▸ **WHAT IS REQUIRED**: Your output should reproduce each entry exactly, with none of its pictures.

(SUPPLIED MATERIAL begins)

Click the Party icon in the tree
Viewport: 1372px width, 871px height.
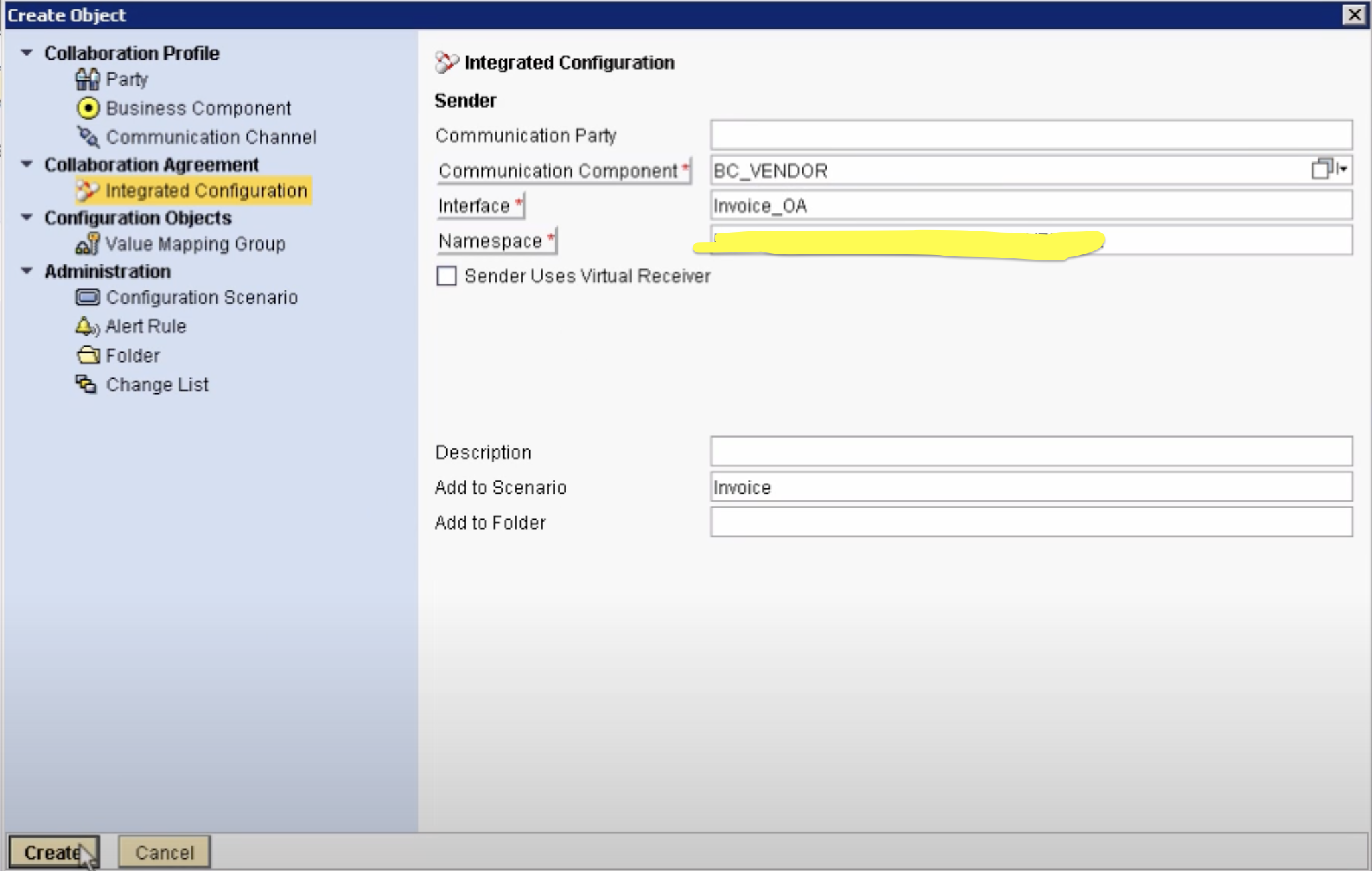click(x=87, y=79)
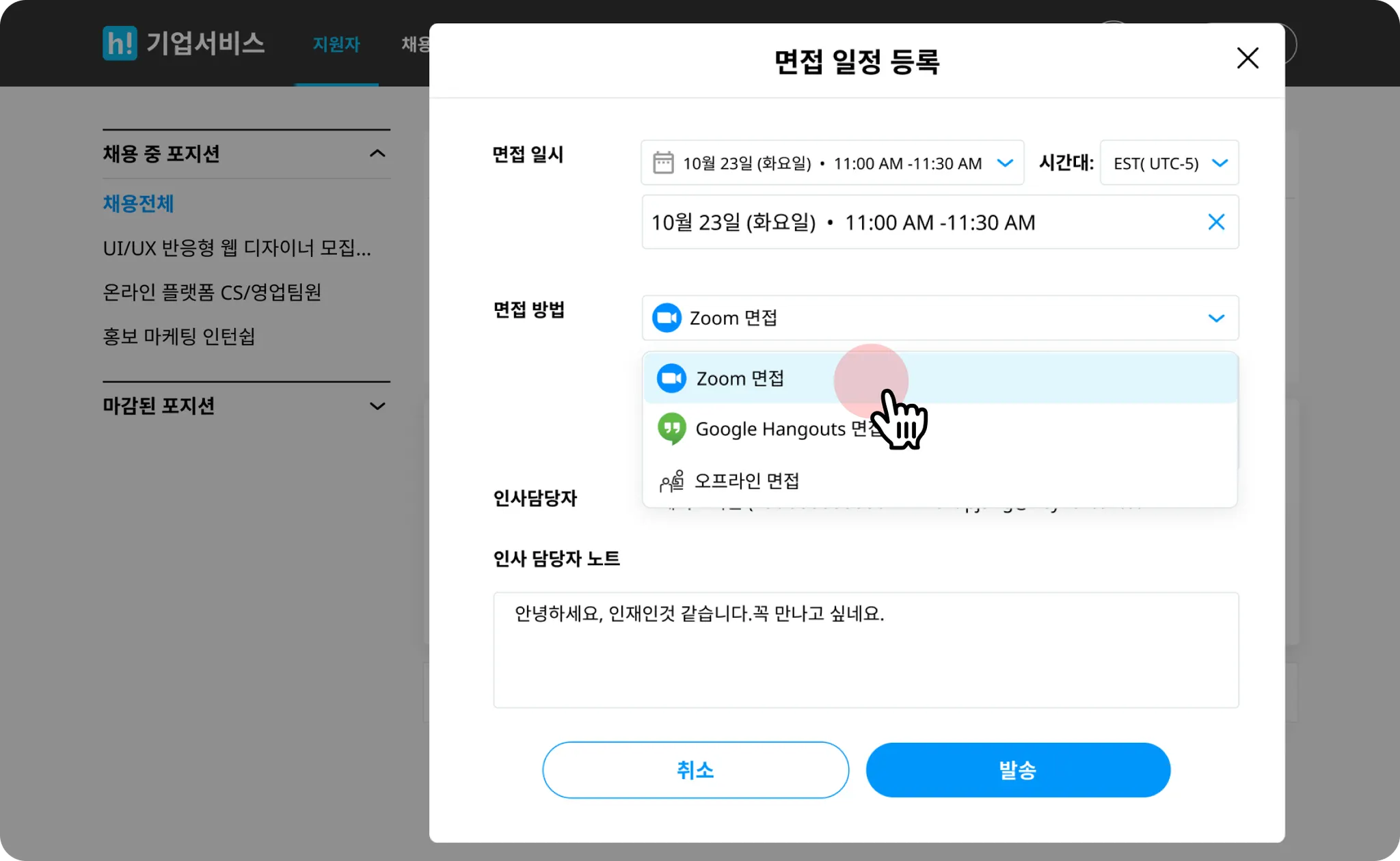Click the h! 기업서비스 logo

pos(183,43)
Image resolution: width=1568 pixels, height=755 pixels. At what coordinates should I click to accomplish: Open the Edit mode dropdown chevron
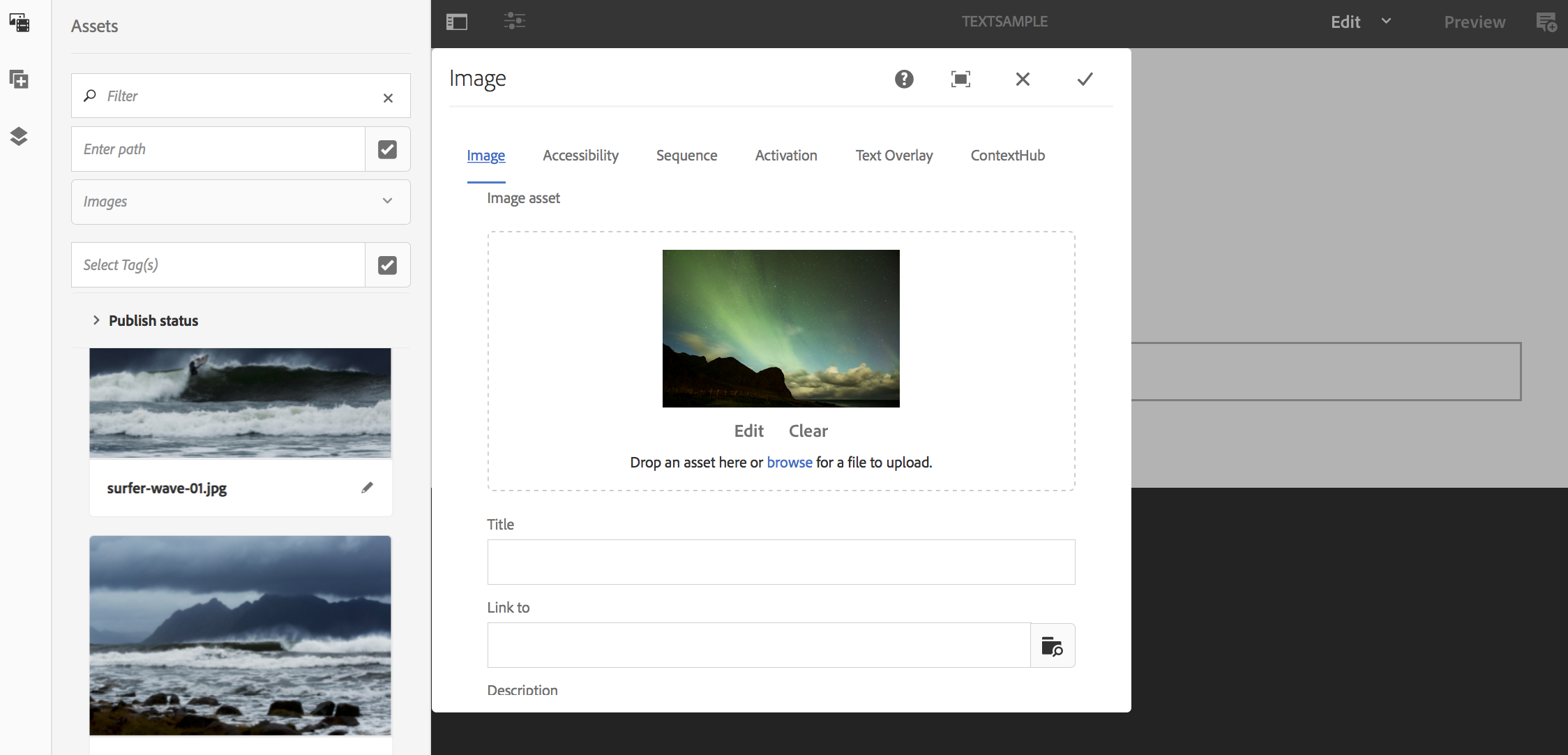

(SUPPLIED MATERIAL ends)

▸ **WRITTEN ANSWER**:
Click the Party icon in the tree
Viewport: 1372px width, 871px height.
click(x=87, y=79)
Click the h! 기업서비스 logo

pos(183,43)
Image resolution: width=1568 pixels, height=755 pixels. At what coordinates should I click to accomplish: Open the Edit mode dropdown chevron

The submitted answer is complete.